| Quote #1
"We'd like someone to give us the key to the city or something like that, and we'd like somebody to shake our hands and say 'Hooray' and say 'Congratulations, old man!'" ("The Earth Men," 99)
Well, this seems like a silly dream of Captain Williams. It also clues us into the problem with these early explorers—they're obsessed with recognition for their deeds, but they don't particularly care about what they do to get it.
| Quote #2
"Well," said the captain, "it's simply that we never thought we'd find a thing like this on Mars." ("The Third Expedition," 122)

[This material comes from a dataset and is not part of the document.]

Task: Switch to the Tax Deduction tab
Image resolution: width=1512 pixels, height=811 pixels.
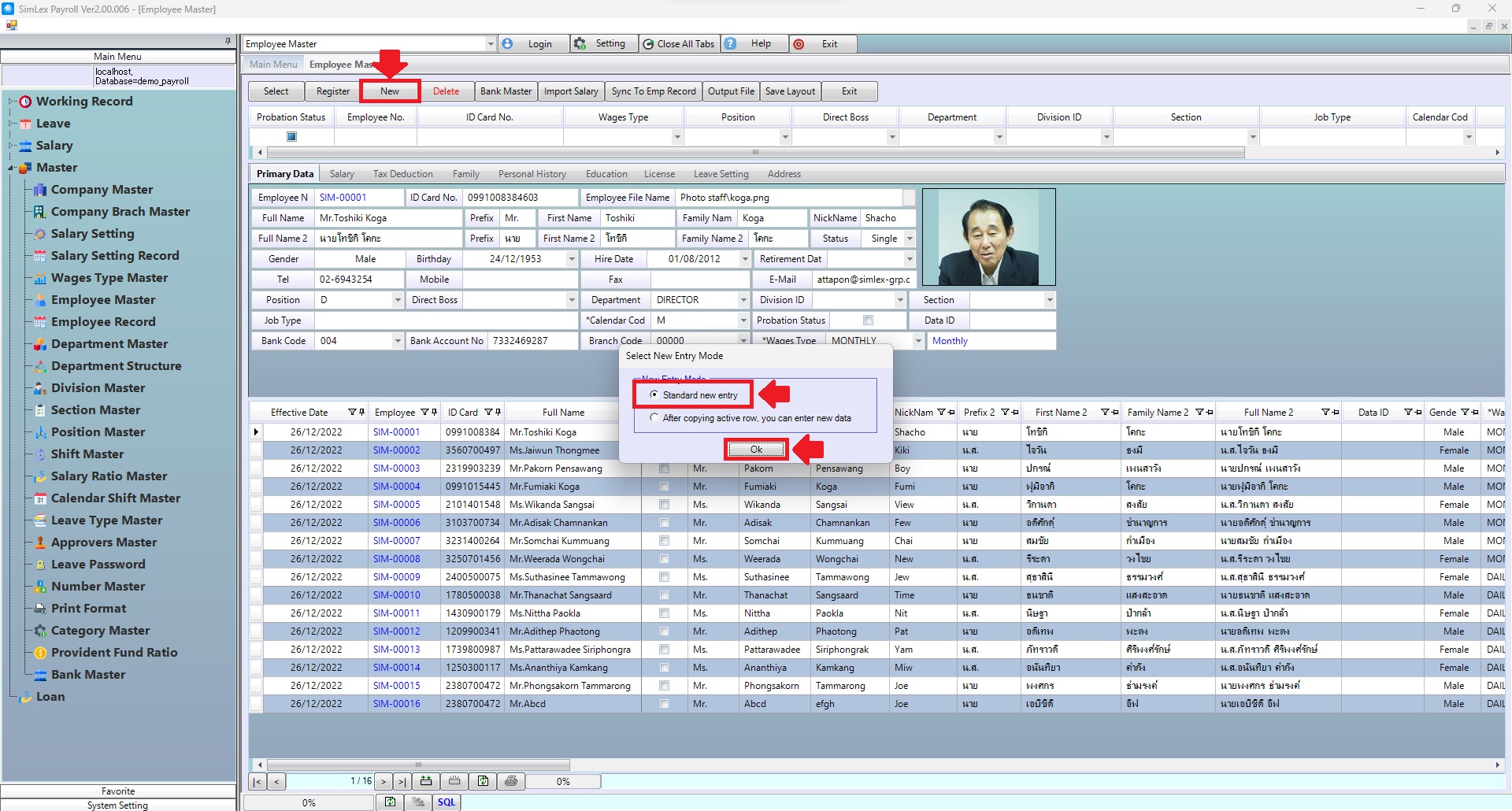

Okay, we were pretty hard on Captain Williams (you know, because he's clueless), but we'll admit that it's hard to plan for everything that might happen. Where Captain Williams fails is that he cannot change his ideas once the plan (go to Mars and celebrate) meets reality (the Martians could care less).
| Quote #3
They would not talk about the return trip. Someone brought that up, but they told him to keep quiet. ("—And the Moon Be Still as Bright," 12)
We're honestly confused here: why don't these men talk about their return trip to Earth? Is it because there's no plan to return? Is it because they're afraid the plan won't work out? Or do they just want to enjoy their own success in getting to Mars? (We kind of suspect they're not going back. Seriously. How are they going to get that rocket back up in the air?)